14.-Es cierto que en las sentencias de Pleno de esta Sala Primera 580/2020 y 581/2020, ambas de 5 de noviembre, apreciamos, a los efectos de la información que debía suministrarse al prestatario consumidor a fin de permitirle conocer las consecuencias económicas derivadas del mantenimiento de la cláusula suelo en un determinado nivel, en relación con la evolución pasada del índice a partir del cual se calcula el tipo de interés, que:

«Este criterio de transparencia se habría cumplido en este caso, pues consta el conocimiento de esta evolución del índice y sus concretas consecuencias económicas, por la incidencia práctica que había tenido esta evolución en la concreción de la cuantía de la cuota periódica que había venido pagando, y en el propio documento se especifica el valor del índice en ese momento (0,583%).

»Además, esta información de la evolución de los índices de referencia oficiales era objeto de publicación oficial y periódica por el Banco de España, conforme a la disposición adicional segunda de la Orden del Ministerio de Economía de 5 de mayo de 1994, y a la Circular 5/1994, de 22 de julio, del Banco de España».

Pero, como afirmamos en la sentencia 63/2021, de 9 de febrero, este criterio no puede extrapolarse al caso de la cláusula de renuncia, en el marco de un acuerdo transaccional, pues no se trata de comprender el riesgo futuro de que no pueda beneficiarse el deudor de la bajada del índice de referencia por debajo del suelo, sino de determinar las consecuencias económicas de la renuncia del consumidor, lo que exige que la información proporcionada permita, al menos, un cálculo estimativo de las mismas.

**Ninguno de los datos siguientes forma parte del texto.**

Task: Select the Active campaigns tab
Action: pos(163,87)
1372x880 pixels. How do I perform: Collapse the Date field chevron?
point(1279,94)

15.-Por ello, debemos concluir que en este caso el consumidor no ha podido conocer cabalmente las consecuencias económicas derivadas de la renuncia y, por tanto, las cláusulas de renuncia litigiosas no superan el control de transparencia material.

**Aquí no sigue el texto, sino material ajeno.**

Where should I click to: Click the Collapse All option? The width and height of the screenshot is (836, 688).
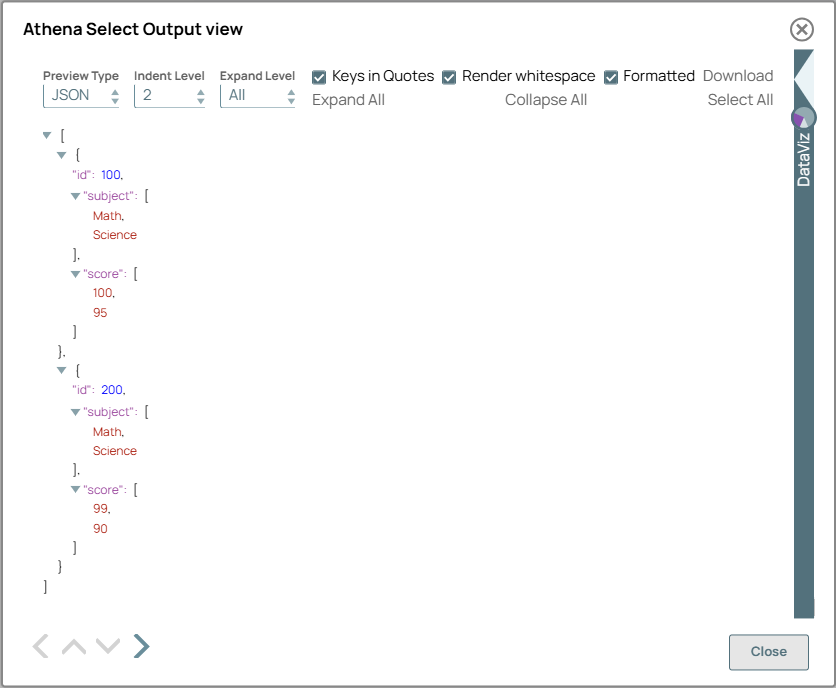(546, 100)
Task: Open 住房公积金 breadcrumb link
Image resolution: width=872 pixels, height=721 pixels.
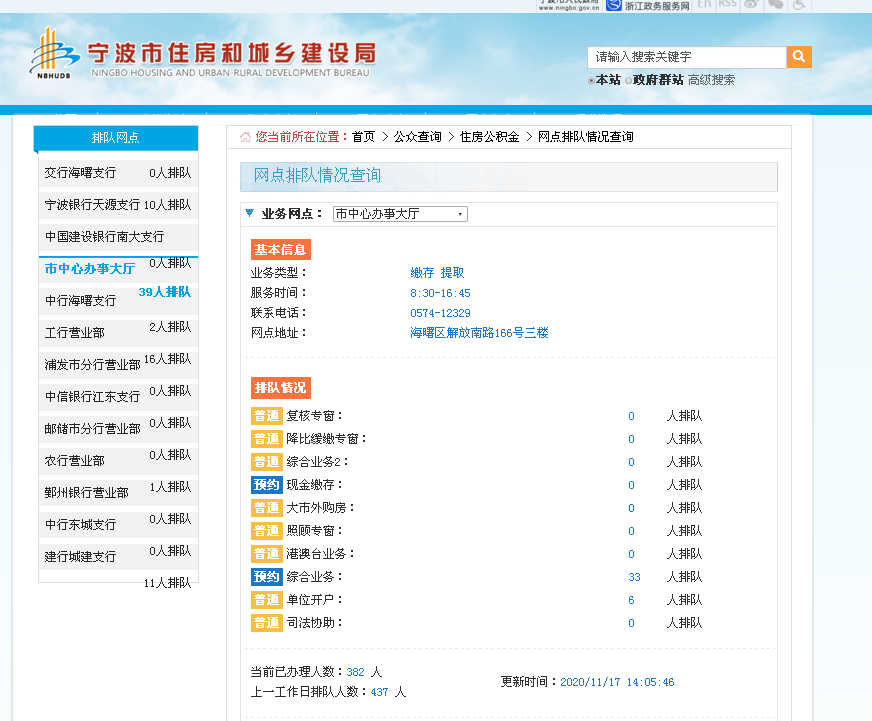Action: pos(489,137)
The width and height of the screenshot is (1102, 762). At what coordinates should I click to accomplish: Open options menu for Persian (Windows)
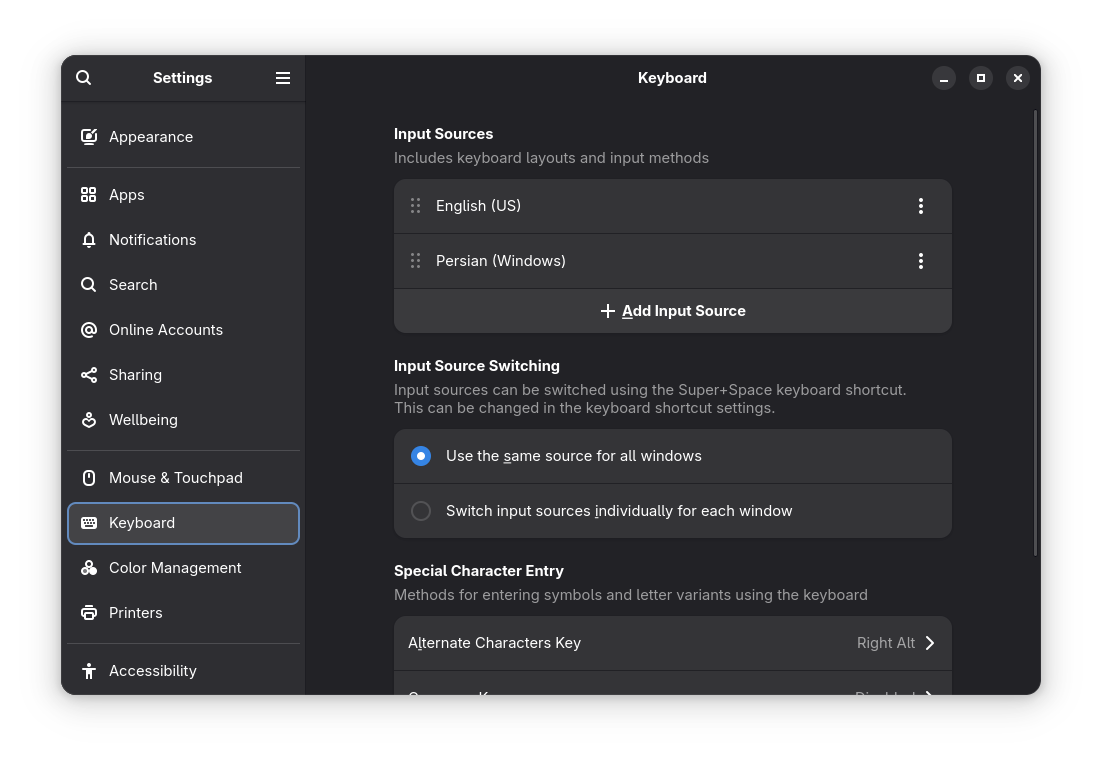tap(920, 261)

16.-Como dijimos en la citada sentencia 63/2021, de 9 de febrero, la consecuencia derivada de la falta de transparencia de la cláusula de renuncia al ejercicio de acciones, al no haber podido conocer el consumidor sus consecuencias jurídicas y económicas, consecuencias que no se advierten beneficiosas para el consumidor, es su consideración como abusiva, lo que lleva, por tanto, a que declaremos su nulidad de pleno derecho (arts. 83 TRLGDCU, 8.2 LCGC y 6.1 de la Directiva 93/13).

Así resulta de la aplicación de la doctrina establecida en la sentencia del TJUE de 9 de julio de 2020, en la que se concluyó que "la cláusula estipulada en un contrato celebrado entre un profesional y un consumidor para la solución de una controversia existente, mediante la que el consumidor renuncia a hacer valer ante el juez nacional las pretensiones que hubiera podido hacer valer en ausencia de esta cláusula, puede ser calificada como "abusiva" cuando, en particular, el consumidor no haya podido disponer de la información pertinente que le hubiera permitido comprender las consecuencias jurídicas que se derivaban para él de tal cláusula".

17.-Por todo ello, procede desestimar, también, el segundo motivo de casación, en relación con la pretensión de declarar la validez de la cláusula de renuncia en los acuerdos de 21 de mayo de 2014 y 21 de marzo de 2016.

QUINTO.- Costas y depósitos

1.-La desestimación del recurso extraordinario por infracción procesal y del recurso de casación implica que deban imponérsele las costas causadas por ellos a la parte recurrente, conforme al art. 398.1 LEC.

2.-Igualmente, procede acordar la pérdida de los depósitos constituidos para la interposición de los recursos extraordinarios por infracción procesal y de casación, de conformidad con la disposición adicional 15.ª, apartado 8, LOPJ.